Processing with text files in spark

Business description:

In the project, the user's holding file needs to be processed, converted into an internal format, and an internal ID is generated for key business items (such as security). For simplicity, the ID is set to UUID here. The file example is as follows, with "|" segmentation

20170630|c003a949bce2ed94346c8579a33891b2|123456790|A000AD7| 5620.88000|00000001.00000000|||
20170630|c003a949bce2ed94346c8579a33891b2|23355L106|D043158| 10.0000|00000076.72000000|||
20170630|c003a949bce2ed94346c8579a33891b2|03524A108|A027192| 126.00000|00000017.48000000|||
20170630|478abaeebf564df0cb0b4232053e5129|29278N103|E019306| 474.47000|00000001.00000000|||
20170630|478abaeebf564df0cb0b4232053e5129|219350105|C695958| 50.0000|00000030.05000000|||
20170630|db34e5a988b322a32e9a54607126e10b|123456790|A000AD7| 105773.99000|00000001.00000000|||
20170630|db34e5a988b322a32e9a54607126e10b|29278N103|E019306| 750.0000|00000020.39000000|||
20170630|db34e5a988b322a32e9a54607126e10b|35472P406|F001419| 3813.46300|00000015.36000000|||
20170630|db34e5a988b322a32e9a54607126e10b|345370860|F004464| 1500.0000|00000011.19000000|||
20170630|db34e5a988b322a32e9a54607126e10b|33616C860|F018217| 1000.00000|00000026.85000000|||
20170630|d4efe3d884712369e3fa0d0ebeec1264|33616C860|F018217| 1267.48000|00000001.00000000|||
20170630|d4efe3d884712369e3fa0d0ebeec1264|254709108|D010597|          116.00000|00000062.19000000|||
20170630|d4efe3d884712369e3fa0d0ebeec1264|617446448|M004728|          233.00000|00000044.56000000|||
20170630|93404e788eb4dc9ae8367a96149b86cd|608919726|A000CV9| 17145.68000|00000001.00000000|||
20170630|93404e788eb4dc9ae8367a96149b86cd|045519402|A007023| 280.0000|00000038.13700000|||
20170630|93404e788eb4dc9ae8367a96149b86cd|35472P406|F001419| 1668.00000|00000010.97300000|||
20170630|93404e788eb4dc9ae8367a96149b86cd|G1151C101|A024853| 155.00000|00000123.68000000|||
20170630|93404e788eb4dc9ae8367a96149b86cd|03524A108|A027192| 154.00000|00000110.36000000|||

For this file, we only focus on the 3rd and 4th columns, which represent the cusip and symbol of security respectively.

 

1: Redis preparation

Since redis needs to be used in spark, first install the redis server on this machine, please refer to the article: Redis installation

Find the Redis installation directory, copy jedis-2.9.0.jar to spark's jars directory, and then start the redis service in the command line window: redis-server redis.windows.conf

Also open a redis client command line window: redis-cli -h 127.0.0.1 -p 6379

2:启动spark shell:spark-shell --jars ..\jars\jedis-2.9.0.jar

3: Program code

Execute the following code in spark shell:

import java.util.UUID
import redis.clients.jedis.Jedis

val txtFile = sc.textFile("D:\\temp\\holdings.txt",2)

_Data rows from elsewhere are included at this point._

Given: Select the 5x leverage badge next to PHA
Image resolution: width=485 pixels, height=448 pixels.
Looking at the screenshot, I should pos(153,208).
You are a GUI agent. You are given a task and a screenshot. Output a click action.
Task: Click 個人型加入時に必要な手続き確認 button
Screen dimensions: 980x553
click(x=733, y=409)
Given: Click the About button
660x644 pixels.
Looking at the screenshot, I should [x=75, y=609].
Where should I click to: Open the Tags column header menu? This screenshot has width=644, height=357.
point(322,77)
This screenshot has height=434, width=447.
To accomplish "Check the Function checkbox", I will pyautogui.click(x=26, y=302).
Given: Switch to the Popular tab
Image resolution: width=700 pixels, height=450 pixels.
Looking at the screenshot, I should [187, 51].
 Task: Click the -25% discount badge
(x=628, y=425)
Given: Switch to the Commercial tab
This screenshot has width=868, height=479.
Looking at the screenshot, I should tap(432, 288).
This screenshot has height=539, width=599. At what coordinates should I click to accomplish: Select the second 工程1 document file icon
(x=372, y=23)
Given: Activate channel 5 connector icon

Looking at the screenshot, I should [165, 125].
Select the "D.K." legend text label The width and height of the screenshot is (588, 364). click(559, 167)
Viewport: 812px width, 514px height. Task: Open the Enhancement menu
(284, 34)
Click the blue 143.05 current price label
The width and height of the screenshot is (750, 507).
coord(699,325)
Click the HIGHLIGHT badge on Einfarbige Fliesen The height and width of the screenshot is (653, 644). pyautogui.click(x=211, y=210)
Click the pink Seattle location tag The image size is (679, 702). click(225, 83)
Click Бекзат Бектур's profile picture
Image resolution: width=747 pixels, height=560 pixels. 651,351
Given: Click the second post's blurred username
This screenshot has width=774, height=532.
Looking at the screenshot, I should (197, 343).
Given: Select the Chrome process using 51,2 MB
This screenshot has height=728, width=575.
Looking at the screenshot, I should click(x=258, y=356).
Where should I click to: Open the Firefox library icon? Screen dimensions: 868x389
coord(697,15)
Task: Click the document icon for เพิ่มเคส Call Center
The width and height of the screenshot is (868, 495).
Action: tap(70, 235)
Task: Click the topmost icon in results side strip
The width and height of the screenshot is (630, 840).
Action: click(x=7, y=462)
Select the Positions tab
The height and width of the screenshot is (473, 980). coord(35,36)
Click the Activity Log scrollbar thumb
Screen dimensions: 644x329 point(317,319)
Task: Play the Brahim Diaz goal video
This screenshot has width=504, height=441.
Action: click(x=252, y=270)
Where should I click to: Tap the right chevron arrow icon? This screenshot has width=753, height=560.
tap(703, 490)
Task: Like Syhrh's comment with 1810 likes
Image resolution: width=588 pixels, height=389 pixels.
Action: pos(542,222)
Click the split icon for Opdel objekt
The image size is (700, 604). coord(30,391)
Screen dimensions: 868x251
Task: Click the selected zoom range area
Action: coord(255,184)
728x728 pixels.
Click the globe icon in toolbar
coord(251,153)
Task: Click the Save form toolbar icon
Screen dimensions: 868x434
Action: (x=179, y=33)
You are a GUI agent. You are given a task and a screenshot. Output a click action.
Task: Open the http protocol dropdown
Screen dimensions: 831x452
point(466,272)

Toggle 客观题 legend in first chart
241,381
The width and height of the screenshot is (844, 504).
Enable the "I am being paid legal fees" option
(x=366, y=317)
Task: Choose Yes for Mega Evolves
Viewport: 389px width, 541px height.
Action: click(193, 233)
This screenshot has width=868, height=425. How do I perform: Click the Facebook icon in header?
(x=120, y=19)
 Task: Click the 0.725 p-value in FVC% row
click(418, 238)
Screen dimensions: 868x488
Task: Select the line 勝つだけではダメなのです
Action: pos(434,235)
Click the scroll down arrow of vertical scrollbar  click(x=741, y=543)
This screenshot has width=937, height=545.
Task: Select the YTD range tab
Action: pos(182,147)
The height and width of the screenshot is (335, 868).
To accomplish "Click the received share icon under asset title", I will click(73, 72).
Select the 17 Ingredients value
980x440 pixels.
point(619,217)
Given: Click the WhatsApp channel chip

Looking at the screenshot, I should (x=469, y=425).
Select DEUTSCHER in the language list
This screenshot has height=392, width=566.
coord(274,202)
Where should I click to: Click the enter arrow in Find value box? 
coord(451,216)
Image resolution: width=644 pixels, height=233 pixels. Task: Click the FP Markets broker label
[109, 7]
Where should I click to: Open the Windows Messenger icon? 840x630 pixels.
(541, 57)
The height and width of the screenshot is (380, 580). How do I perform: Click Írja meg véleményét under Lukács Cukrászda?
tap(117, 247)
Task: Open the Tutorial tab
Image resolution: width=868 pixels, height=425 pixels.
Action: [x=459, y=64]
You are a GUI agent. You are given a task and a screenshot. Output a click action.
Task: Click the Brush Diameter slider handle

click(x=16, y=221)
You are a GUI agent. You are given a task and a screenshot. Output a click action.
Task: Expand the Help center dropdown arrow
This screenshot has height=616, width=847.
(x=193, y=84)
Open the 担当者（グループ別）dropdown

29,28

val rdd1 = txtFile.map(line => line.split("\\|"))
val rdd2 = rdd1.map(x => ((x(2)+"_"+x(3)).hashCode, x(2),x(3)))
val rdd3 = rdd2.distinct

Each of the above rdd operations will generate a new rdd. Here, for simplicity and ease of understanding, it is assumed that the file is read into two partitions, and each partition is usually 128M in size.

In rdd3, the list of tuples of security is stored in two partitions. Because the data has been shuffled during rdd2.distinct, there is no overlap. Now what we need to do is to each security tuple, in Find out whether a record already exists in redis, if not, create a KV record in redis for a day and generate a UUID

val jd = new Jedis("127.0.0.1",6379)
rdd3.foreach(x => if(jd.get(x._2) ==null) jd.set(x._2,UUID.randomUUID().toString()))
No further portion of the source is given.